▶ Written problem
Copy out the listing below with every "Image resolution" changed to "Screen size", keeping everything else the same.

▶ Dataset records
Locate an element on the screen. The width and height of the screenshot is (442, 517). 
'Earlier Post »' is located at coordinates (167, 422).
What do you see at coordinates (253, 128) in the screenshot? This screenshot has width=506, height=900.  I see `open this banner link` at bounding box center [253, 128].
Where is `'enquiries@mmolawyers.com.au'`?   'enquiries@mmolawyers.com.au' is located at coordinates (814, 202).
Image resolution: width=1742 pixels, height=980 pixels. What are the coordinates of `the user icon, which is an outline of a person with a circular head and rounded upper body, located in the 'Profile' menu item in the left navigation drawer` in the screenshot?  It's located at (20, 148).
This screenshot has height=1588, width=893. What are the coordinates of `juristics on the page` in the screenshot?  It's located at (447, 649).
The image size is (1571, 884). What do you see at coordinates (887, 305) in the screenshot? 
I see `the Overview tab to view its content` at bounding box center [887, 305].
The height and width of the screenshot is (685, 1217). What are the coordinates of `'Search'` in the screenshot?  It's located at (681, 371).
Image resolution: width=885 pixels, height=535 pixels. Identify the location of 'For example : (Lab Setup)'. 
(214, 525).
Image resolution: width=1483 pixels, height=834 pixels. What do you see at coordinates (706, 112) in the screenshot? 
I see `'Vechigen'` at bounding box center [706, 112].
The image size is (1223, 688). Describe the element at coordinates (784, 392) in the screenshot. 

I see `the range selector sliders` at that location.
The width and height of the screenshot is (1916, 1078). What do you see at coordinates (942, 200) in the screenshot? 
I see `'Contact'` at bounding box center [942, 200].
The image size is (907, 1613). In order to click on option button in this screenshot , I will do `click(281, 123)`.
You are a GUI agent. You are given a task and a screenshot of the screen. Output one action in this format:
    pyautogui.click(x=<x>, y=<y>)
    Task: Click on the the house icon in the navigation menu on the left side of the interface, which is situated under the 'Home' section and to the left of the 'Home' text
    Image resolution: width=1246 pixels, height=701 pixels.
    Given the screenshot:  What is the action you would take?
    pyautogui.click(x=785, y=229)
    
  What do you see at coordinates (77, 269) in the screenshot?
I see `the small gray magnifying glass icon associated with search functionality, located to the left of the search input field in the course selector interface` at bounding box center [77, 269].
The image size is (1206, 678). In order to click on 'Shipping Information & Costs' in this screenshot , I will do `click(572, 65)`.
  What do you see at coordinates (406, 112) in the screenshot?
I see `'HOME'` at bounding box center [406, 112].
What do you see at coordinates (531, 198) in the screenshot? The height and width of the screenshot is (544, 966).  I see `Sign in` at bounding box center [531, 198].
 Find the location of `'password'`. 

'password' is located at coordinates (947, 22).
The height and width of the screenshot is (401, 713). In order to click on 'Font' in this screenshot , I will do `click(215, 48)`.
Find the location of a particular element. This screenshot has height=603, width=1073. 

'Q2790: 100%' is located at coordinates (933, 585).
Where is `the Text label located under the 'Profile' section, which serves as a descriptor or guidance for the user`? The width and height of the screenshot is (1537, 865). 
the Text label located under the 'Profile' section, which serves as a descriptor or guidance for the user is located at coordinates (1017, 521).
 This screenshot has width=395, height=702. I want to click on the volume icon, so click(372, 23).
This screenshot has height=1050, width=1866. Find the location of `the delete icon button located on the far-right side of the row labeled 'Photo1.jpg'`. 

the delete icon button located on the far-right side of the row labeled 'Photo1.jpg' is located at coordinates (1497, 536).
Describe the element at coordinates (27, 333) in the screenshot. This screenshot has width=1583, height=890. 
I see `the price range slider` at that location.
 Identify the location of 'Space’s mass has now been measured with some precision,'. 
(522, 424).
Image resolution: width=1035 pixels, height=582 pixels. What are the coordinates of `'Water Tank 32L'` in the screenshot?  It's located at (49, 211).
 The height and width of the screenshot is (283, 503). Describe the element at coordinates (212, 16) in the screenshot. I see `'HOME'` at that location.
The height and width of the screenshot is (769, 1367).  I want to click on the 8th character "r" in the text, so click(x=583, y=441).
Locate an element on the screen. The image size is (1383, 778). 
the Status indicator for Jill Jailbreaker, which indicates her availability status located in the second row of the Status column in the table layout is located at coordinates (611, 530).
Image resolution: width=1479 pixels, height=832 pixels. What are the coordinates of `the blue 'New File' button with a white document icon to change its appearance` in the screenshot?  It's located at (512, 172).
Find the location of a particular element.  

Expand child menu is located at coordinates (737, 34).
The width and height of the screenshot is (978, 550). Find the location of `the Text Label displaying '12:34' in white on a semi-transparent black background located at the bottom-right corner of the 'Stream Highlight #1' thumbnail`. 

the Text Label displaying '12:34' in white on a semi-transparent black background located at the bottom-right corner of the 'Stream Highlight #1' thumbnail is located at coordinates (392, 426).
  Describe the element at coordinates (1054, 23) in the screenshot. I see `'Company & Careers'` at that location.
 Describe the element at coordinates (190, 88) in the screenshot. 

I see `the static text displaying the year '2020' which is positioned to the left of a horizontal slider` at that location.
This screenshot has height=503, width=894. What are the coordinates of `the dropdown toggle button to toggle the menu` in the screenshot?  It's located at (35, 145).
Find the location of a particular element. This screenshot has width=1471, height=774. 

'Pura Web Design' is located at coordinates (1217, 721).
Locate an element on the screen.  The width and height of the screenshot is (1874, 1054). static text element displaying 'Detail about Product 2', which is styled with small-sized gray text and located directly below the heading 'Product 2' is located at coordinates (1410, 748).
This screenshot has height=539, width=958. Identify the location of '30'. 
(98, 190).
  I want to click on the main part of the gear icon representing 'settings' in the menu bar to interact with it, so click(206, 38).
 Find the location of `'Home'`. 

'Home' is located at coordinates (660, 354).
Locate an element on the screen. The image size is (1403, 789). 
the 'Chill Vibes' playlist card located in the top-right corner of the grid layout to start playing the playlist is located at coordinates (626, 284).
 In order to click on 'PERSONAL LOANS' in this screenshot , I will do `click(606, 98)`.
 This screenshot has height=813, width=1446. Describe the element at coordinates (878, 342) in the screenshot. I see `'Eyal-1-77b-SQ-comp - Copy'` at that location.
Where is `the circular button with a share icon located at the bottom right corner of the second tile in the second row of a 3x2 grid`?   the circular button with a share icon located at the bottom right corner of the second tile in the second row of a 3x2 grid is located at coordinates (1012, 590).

▶ Exercise answer
Locate an element on the screen. The width and height of the screenshot is (442, 517). 
'Earlier Post »' is located at coordinates (167, 422).
What do you see at coordinates (253, 128) in the screenshot? This screenshot has width=506, height=900.  I see `open this banner link` at bounding box center [253, 128].
Where is `'enquiries@mmolawyers.com.au'`?   'enquiries@mmolawyers.com.au' is located at coordinates (814, 202).
Screen size: width=1742 pixels, height=980 pixels. What are the coordinates of `the user icon, which is an outline of a person with a circular head and rounded upper body, located in the 'Profile' menu item in the left navigation drawer` in the screenshot?  It's located at (20, 148).
This screenshot has height=1588, width=893. What are the coordinates of `juristics on the page` in the screenshot?  It's located at (447, 649).
The image size is (1571, 884). What do you see at coordinates (887, 305) in the screenshot? 
I see `the Overview tab to view its content` at bounding box center [887, 305].
The height and width of the screenshot is (685, 1217). What are the coordinates of `'Search'` in the screenshot?  It's located at (681, 371).
Screen size: width=885 pixels, height=535 pixels. Identify the location of 'For example : (Lab Setup)'. 
(214, 525).
Screen size: width=1483 pixels, height=834 pixels. What do you see at coordinates (706, 112) in the screenshot? 
I see `'Vechigen'` at bounding box center [706, 112].
The image size is (1223, 688). Describe the element at coordinates (784, 392) in the screenshot. 

I see `the range selector sliders` at that location.
The width and height of the screenshot is (1916, 1078). What do you see at coordinates (942, 200) in the screenshot? 
I see `'Contact'` at bounding box center [942, 200].
The image size is (907, 1613). In order to click on option button in this screenshot , I will do `click(281, 123)`.
You are a GUI agent. You are given a task and a screenshot of the screen. Output one action in this format:
    pyautogui.click(x=<x>, y=<y>)
    Task: Click on the the house icon in the navigation menu on the left side of the interface, which is situated under the 'Home' section and to the left of the 'Home' text
    Screen size: width=1246 pixels, height=701 pixels.
    Given the screenshot:  What is the action you would take?
    pyautogui.click(x=785, y=229)
    
  What do you see at coordinates (77, 269) in the screenshot?
I see `the small gray magnifying glass icon associated with search functionality, located to the left of the search input field in the course selector interface` at bounding box center [77, 269].
The image size is (1206, 678). In order to click on 'Shipping Information & Costs' in this screenshot , I will do `click(572, 65)`.
  What do you see at coordinates (406, 112) in the screenshot?
I see `'HOME'` at bounding box center [406, 112].
What do you see at coordinates (531, 198) in the screenshot? The height and width of the screenshot is (544, 966).  I see `Sign in` at bounding box center [531, 198].
 Find the location of `'password'`. 

'password' is located at coordinates (947, 22).
The height and width of the screenshot is (401, 713). In order to click on 'Font' in this screenshot , I will do `click(215, 48)`.
Find the location of a particular element. This screenshot has height=603, width=1073. 

'Q2790: 100%' is located at coordinates (933, 585).
Where is `the Text label located under the 'Profile' section, which serves as a descriptor or guidance for the user`? The width and height of the screenshot is (1537, 865). 
the Text label located under the 'Profile' section, which serves as a descriptor or guidance for the user is located at coordinates (1017, 521).
 This screenshot has width=395, height=702. I want to click on the volume icon, so click(372, 23).
This screenshot has height=1050, width=1866. Find the location of `the delete icon button located on the far-right side of the row labeled 'Photo1.jpg'`. 

the delete icon button located on the far-right side of the row labeled 'Photo1.jpg' is located at coordinates (1497, 536).
Describe the element at coordinates (27, 333) in the screenshot. This screenshot has width=1583, height=890. 
I see `the price range slider` at that location.
 Identify the location of 'Space’s mass has now been measured with some precision,'. 
(522, 424).
Screen size: width=1035 pixels, height=582 pixels. What are the coordinates of `'Water Tank 32L'` in the screenshot?  It's located at (49, 211).
 The height and width of the screenshot is (283, 503). Describe the element at coordinates (212, 16) in the screenshot. I see `'HOME'` at that location.
The height and width of the screenshot is (769, 1367).  I want to click on the 8th character "r" in the text, so click(x=583, y=441).
Locate an element on the screen. The image size is (1383, 778). 
the Status indicator for Jill Jailbreaker, which indicates her availability status located in the second row of the Status column in the table layout is located at coordinates (611, 530).
Screen size: width=1479 pixels, height=832 pixels. What are the coordinates of `the blue 'New File' button with a white document icon to change its appearance` in the screenshot?  It's located at (512, 172).
Find the location of a particular element.  

Expand child menu is located at coordinates (737, 34).
The width and height of the screenshot is (978, 550). Find the location of `the Text Label displaying '12:34' in white on a semi-transparent black background located at the bottom-right corner of the 'Stream Highlight #1' thumbnail`. 

the Text Label displaying '12:34' in white on a semi-transparent black background located at the bottom-right corner of the 'Stream Highlight #1' thumbnail is located at coordinates (392, 426).
  Describe the element at coordinates (1054, 23) in the screenshot. I see `'Company & Careers'` at that location.
 Describe the element at coordinates (190, 88) in the screenshot. 

I see `the static text displaying the year '2020' which is positioned to the left of a horizontal slider` at that location.
This screenshot has height=503, width=894. What are the coordinates of `the dropdown toggle button to toggle the menu` in the screenshot?  It's located at (35, 145).
Find the location of a particular element. This screenshot has width=1471, height=774. 

'Pura Web Design' is located at coordinates (1217, 721).
Locate an element on the screen.  The width and height of the screenshot is (1874, 1054). static text element displaying 'Detail about Product 2', which is styled with small-sized gray text and located directly below the heading 'Product 2' is located at coordinates (1410, 748).
This screenshot has height=539, width=958. Identify the location of '30'. 
(98, 190).
  I want to click on the main part of the gear icon representing 'settings' in the menu bar to interact with it, so click(206, 38).
 Find the location of `'Home'`. 

'Home' is located at coordinates (660, 354).
Locate an element on the screen. The image size is (1403, 789). 
the 'Chill Vibes' playlist card located in the top-right corner of the grid layout to start playing the playlist is located at coordinates (626, 284).
 In order to click on 'PERSONAL LOANS' in this screenshot , I will do `click(606, 98)`.
 This screenshot has height=813, width=1446. Describe the element at coordinates (878, 342) in the screenshot. I see `'Eyal-1-77b-SQ-comp - Copy'` at that location.
Where is `the circular button with a share icon located at the bottom right corner of the second tile in the second row of a 3x2 grid`?   the circular button with a share icon located at the bottom right corner of the second tile in the second row of a 3x2 grid is located at coordinates (1012, 590).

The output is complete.